» **EXERCISE TASK**:
Pull out each line in the records below that contains the word "what", and copy every such line in full.

+++ EXERCISE MATERIAL

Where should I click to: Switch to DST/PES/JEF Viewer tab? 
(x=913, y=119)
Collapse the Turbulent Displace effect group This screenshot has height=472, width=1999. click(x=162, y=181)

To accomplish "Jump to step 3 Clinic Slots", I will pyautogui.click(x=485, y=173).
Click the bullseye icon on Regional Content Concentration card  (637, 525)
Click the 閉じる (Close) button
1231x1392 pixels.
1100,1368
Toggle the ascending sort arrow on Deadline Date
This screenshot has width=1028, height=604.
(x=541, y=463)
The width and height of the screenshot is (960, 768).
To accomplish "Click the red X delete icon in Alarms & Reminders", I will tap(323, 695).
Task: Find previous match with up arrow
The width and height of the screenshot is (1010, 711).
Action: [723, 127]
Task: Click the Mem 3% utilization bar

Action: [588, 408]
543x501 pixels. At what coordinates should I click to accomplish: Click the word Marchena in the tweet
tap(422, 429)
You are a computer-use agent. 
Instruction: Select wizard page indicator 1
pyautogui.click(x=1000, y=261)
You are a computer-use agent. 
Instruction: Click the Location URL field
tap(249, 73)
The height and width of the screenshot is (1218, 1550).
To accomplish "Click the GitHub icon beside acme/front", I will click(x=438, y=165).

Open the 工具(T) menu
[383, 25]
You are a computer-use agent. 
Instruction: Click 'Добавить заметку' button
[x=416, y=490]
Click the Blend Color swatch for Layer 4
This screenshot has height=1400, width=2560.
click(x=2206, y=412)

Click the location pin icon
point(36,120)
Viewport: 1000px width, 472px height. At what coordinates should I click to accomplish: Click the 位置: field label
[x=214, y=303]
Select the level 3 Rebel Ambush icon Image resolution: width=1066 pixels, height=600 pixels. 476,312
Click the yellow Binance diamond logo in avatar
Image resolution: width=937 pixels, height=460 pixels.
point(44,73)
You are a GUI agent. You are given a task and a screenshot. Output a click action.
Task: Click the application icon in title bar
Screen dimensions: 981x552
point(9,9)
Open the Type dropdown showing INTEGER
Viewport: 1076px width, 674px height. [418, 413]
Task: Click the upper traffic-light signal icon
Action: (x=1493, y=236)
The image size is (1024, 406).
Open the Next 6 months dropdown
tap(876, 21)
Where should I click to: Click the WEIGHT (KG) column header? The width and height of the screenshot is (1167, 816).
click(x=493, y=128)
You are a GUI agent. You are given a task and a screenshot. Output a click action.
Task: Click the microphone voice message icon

++++++

» **ANSWER TO THIS EXERCISE**:
543x501 pixels. At what coordinates should I click to accomplish: Click the word Marchena in the tweet
Viewport: 1000px width, 472px height. At what coordinates should I click to accomplish: Click the 位置: field label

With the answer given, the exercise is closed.